■ Instructions to follow ■
Copy out the entries below exactly as they stand, but only from the line containing "The image size is (875, 432)." through the line containing "Given: Click the 777 WILD symbol".

■ Dataset entries ■
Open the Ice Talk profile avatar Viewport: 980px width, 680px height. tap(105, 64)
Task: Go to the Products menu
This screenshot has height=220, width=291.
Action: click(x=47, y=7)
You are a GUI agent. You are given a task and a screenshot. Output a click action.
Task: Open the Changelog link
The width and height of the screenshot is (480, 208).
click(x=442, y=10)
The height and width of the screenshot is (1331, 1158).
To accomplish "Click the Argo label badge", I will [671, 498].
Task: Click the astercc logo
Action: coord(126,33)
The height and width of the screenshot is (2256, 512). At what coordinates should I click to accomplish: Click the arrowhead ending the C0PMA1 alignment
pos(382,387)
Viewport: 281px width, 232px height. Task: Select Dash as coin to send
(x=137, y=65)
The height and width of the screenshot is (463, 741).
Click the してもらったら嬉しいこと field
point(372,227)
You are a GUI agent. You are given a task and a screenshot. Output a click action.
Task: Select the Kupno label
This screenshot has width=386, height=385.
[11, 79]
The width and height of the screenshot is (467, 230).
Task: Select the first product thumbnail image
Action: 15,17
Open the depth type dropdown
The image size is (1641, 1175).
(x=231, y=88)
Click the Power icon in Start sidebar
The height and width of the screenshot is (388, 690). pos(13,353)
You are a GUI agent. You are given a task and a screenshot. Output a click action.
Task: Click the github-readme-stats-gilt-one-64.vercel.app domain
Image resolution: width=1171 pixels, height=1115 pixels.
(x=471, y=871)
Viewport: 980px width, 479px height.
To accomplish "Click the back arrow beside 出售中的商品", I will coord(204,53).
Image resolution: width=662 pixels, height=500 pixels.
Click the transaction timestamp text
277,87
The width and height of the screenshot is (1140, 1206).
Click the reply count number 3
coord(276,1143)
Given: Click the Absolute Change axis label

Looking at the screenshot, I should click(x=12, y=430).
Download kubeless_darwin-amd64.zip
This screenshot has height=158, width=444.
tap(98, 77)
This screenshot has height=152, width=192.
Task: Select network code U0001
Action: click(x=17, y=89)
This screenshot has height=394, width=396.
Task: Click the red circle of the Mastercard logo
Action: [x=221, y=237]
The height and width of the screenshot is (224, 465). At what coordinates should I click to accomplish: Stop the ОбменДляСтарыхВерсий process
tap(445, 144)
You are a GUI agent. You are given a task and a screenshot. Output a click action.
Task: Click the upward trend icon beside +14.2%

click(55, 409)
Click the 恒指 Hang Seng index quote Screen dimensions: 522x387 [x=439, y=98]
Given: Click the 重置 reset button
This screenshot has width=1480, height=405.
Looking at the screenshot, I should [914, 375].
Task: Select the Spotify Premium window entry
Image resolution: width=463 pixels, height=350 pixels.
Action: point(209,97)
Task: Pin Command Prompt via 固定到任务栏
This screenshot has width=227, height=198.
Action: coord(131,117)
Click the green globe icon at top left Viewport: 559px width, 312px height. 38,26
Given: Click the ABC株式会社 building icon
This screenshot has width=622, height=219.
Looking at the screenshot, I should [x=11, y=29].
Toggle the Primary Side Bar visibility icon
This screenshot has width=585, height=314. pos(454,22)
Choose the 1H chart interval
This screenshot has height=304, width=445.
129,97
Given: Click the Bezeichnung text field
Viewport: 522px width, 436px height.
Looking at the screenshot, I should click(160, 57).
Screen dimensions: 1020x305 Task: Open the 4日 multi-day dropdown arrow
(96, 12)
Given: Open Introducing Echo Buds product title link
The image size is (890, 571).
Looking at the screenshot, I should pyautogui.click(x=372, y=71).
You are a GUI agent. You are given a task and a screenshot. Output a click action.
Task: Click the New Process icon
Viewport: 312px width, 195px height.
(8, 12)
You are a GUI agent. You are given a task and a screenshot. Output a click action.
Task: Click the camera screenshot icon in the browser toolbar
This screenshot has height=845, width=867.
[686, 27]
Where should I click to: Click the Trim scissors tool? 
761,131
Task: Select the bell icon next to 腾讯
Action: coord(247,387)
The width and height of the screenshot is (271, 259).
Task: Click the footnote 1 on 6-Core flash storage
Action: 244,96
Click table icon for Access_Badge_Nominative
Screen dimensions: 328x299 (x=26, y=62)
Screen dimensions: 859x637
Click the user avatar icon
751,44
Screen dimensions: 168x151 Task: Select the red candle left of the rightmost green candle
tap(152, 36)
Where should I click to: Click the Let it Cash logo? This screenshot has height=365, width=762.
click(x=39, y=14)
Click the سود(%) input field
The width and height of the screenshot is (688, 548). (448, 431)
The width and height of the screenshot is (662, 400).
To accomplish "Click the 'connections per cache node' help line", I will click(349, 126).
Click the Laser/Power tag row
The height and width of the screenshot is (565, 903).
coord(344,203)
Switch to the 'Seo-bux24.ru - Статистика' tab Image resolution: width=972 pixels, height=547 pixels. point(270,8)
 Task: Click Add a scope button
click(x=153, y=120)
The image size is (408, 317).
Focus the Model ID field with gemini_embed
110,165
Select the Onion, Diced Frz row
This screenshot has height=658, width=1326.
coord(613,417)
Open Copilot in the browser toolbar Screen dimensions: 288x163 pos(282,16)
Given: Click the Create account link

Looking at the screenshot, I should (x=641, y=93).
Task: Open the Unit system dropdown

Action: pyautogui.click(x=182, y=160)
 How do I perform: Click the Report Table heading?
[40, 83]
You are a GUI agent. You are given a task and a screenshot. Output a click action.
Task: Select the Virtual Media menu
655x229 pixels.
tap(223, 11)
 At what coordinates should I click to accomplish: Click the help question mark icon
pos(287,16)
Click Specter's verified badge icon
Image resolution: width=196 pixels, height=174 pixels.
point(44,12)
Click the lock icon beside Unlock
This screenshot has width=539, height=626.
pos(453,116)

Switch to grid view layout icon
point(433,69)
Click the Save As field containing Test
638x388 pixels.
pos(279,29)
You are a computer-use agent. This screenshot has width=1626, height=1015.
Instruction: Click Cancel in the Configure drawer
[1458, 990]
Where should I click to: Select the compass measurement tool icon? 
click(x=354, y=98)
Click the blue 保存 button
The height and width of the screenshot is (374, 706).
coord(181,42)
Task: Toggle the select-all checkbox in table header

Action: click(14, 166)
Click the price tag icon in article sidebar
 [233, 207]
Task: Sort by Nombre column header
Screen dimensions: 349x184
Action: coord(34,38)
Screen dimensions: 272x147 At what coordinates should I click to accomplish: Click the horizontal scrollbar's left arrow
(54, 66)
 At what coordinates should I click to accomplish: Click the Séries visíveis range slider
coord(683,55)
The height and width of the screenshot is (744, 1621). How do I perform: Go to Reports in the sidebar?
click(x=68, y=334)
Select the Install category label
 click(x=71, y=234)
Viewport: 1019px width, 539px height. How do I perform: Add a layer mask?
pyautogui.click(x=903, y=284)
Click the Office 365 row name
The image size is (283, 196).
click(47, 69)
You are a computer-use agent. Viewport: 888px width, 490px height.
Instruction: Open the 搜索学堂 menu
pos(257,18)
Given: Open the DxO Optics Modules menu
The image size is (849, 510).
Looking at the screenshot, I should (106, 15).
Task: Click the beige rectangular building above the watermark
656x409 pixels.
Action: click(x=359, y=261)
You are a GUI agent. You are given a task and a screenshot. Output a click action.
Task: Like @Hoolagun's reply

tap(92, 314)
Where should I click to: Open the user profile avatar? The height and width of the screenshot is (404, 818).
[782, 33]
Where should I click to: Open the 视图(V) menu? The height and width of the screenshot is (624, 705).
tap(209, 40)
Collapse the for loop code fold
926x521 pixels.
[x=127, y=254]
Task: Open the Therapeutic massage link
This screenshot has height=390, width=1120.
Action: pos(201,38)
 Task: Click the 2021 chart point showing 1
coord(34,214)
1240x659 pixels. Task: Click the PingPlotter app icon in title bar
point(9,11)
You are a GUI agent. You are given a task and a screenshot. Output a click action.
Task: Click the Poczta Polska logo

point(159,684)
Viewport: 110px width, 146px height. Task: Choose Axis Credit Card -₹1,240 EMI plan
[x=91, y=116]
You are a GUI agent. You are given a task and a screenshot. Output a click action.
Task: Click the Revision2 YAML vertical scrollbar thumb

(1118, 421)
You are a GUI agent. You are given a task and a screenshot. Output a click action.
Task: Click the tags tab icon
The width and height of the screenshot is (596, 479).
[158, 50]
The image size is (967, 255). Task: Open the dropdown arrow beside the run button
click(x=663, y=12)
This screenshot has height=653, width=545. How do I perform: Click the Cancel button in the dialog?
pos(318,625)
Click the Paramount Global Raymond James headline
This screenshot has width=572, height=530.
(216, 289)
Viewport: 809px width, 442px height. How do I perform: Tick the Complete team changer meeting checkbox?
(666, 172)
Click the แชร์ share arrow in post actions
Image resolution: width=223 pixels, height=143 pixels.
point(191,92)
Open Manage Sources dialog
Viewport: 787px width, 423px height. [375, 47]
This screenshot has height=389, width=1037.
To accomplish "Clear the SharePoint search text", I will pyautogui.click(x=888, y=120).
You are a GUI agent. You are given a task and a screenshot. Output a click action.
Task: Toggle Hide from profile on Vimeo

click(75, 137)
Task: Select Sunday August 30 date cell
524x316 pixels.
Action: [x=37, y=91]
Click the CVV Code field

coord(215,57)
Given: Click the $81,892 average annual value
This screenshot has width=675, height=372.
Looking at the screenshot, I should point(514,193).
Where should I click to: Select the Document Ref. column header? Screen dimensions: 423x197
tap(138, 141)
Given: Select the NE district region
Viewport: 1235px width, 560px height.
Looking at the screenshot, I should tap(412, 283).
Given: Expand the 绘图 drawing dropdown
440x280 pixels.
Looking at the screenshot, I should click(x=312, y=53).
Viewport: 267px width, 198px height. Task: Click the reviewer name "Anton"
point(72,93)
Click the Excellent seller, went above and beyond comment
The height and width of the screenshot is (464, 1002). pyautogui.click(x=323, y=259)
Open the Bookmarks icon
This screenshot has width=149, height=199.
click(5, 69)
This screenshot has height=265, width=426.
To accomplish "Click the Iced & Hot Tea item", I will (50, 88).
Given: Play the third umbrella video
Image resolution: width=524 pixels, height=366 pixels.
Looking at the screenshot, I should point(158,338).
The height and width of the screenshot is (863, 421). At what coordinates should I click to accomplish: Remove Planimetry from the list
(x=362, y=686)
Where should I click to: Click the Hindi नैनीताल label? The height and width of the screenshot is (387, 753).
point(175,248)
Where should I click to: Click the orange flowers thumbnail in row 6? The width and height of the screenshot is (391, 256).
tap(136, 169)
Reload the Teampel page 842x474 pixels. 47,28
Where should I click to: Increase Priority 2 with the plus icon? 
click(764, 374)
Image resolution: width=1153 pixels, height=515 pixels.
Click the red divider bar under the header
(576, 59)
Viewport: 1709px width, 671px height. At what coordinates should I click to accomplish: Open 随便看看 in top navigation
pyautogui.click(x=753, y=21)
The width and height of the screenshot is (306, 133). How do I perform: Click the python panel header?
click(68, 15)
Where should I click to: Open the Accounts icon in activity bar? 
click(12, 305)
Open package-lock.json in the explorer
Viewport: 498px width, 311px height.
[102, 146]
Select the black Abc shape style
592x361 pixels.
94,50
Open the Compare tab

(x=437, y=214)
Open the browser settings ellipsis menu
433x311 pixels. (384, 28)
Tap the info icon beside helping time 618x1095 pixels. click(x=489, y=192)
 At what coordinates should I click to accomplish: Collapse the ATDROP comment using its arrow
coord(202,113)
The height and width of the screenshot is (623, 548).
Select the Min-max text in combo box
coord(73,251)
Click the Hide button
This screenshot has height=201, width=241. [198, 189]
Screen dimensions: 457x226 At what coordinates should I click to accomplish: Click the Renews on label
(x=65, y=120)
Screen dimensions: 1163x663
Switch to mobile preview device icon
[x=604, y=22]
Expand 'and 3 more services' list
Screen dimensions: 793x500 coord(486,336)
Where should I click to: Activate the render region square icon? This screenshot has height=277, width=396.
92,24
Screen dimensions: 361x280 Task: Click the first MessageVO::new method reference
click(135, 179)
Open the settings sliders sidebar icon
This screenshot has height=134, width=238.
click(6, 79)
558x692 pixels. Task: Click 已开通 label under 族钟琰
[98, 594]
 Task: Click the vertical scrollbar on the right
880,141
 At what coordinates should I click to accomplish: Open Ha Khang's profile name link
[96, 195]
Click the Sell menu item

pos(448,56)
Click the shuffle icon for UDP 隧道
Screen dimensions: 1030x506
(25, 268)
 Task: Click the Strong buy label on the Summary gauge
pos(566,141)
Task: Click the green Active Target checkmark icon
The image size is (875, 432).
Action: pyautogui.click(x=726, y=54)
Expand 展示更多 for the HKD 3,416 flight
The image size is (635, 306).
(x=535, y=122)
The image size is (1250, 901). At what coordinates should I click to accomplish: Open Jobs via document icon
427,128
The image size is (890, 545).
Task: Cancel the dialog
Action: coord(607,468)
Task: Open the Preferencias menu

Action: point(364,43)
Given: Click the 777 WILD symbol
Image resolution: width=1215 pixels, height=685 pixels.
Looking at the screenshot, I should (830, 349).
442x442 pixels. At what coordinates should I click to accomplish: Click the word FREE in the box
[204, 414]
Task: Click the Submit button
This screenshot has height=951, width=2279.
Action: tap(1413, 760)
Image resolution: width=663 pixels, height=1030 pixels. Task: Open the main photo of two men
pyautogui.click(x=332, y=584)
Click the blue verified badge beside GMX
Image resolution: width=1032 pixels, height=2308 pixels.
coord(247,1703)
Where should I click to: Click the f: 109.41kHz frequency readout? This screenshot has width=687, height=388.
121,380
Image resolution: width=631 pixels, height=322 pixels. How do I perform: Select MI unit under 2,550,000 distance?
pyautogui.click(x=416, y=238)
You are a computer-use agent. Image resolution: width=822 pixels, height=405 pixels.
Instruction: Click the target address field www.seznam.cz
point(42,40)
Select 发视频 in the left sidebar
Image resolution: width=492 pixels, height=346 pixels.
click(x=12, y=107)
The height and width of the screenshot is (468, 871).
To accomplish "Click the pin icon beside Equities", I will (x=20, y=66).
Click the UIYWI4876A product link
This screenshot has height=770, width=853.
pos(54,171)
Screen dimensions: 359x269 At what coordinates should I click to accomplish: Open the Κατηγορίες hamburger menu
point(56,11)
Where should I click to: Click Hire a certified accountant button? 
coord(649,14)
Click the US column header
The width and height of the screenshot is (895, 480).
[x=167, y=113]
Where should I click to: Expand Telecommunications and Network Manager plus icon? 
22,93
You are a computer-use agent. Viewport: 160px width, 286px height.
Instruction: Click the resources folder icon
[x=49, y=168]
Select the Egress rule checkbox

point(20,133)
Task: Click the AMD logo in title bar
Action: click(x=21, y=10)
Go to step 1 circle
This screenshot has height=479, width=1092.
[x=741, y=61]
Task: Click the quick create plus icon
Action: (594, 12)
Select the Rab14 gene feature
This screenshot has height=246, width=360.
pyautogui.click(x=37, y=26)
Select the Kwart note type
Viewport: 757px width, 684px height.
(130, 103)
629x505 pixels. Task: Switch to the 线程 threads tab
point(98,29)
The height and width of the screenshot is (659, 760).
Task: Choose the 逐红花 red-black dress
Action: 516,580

■ Solution to this problem ■
The image size is (875, 432).
Action: pyautogui.click(x=726, y=54)
Expand 展示更多 for the HKD 3,416 flight
The image size is (635, 306).
(x=535, y=122)
The image size is (1250, 901). At what coordinates should I click to accomplish: Open Jobs via document icon
427,128
The image size is (890, 545).
Task: Cancel the dialog
Action: coord(607,468)
Task: Open the Preferencias menu

Action: point(364,43)
Given: Click the 777 WILD symbol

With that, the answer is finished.